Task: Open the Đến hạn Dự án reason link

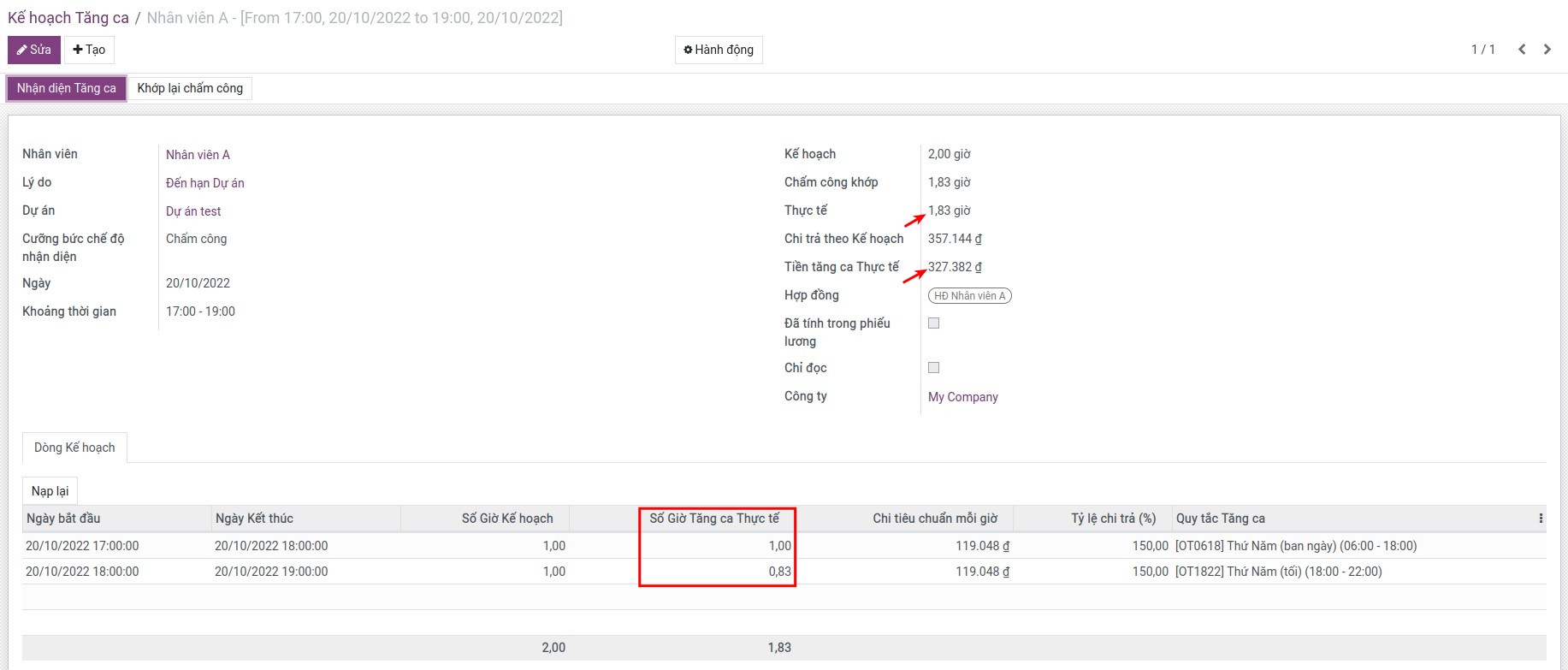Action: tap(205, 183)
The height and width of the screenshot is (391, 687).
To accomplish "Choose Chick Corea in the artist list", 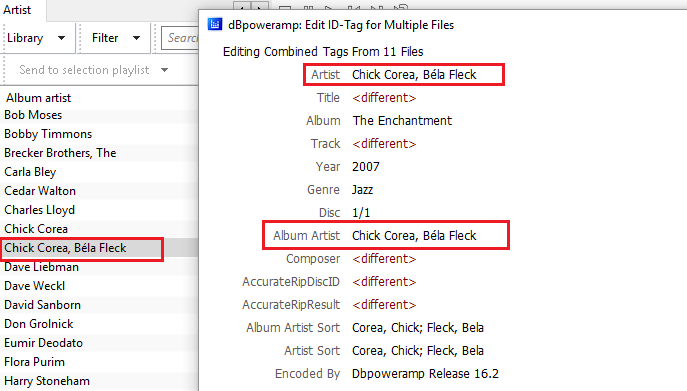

...

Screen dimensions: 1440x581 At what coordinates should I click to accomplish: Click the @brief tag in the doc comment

Task description
Within the data above, repeat exactly the lines from the one bearing "Task: Open the Đến hạn Dự án reason link" through the one bearing "Chick Corea in". Include no pictures and nothing else.

Answer space
Task: Open the Đến hạn Dự án reason link

Action: tap(205, 183)
The height and width of the screenshot is (391, 687).
To accomplish "Choose Chick Corea in the artist list", 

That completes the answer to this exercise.